I glanced down at my watch: 56:48. I'd been running almost an hour, yet I still had two miles to go. But I wasn't thinking about the miles. I was thinking about water. Cool, refreshing, thirst-quenching water.

I was six miles into an eight-mile run with my friend Andrea. In training for a half-marathon, Andrea and I spent several Saturday mornings together. As we ran, we would catch up on the previous week, share life stories and pray. But today all I could think about was getting a drink of water.

Relieved, I spotted a drinking fountain ahead and convinced Andrea to stop. But as I turned the knob, nothing came out. Rather than quenching my thirst, this made my desire stronger.

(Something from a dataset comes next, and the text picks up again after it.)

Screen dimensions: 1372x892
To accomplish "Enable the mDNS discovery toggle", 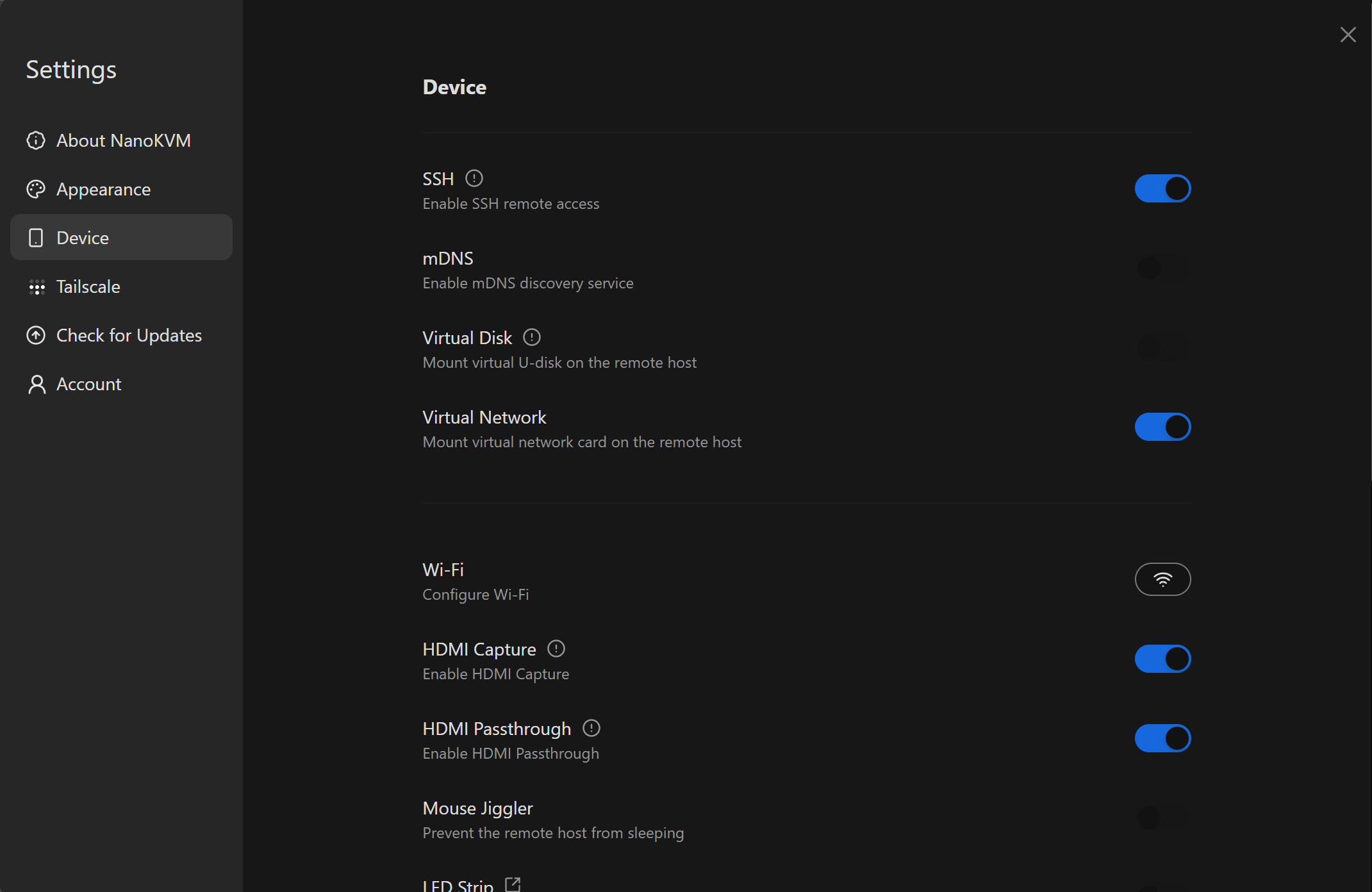I will pyautogui.click(x=1162, y=268).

Two miles slowly turned into one, with each thought about water. Arriving at our cars, I took that long-awaited drink—the one dominating my thoughts for the last hour. Water never tasted so good.

In Psalm 63:1 David compares longing for water to a longing for God: "O God, You are my God; I shall seek You earnestly; my soul thirsts for You, my flesh yearns for You, in a dry and weary land where there is no water."

I finally understood the magnitude of David's words in this verse. Longing for water when none is to be found isn't a passing thought. It's consuming. And this is God's desire for me. The same single-minded focus I had for that drink of water is what God wants me to have for Him.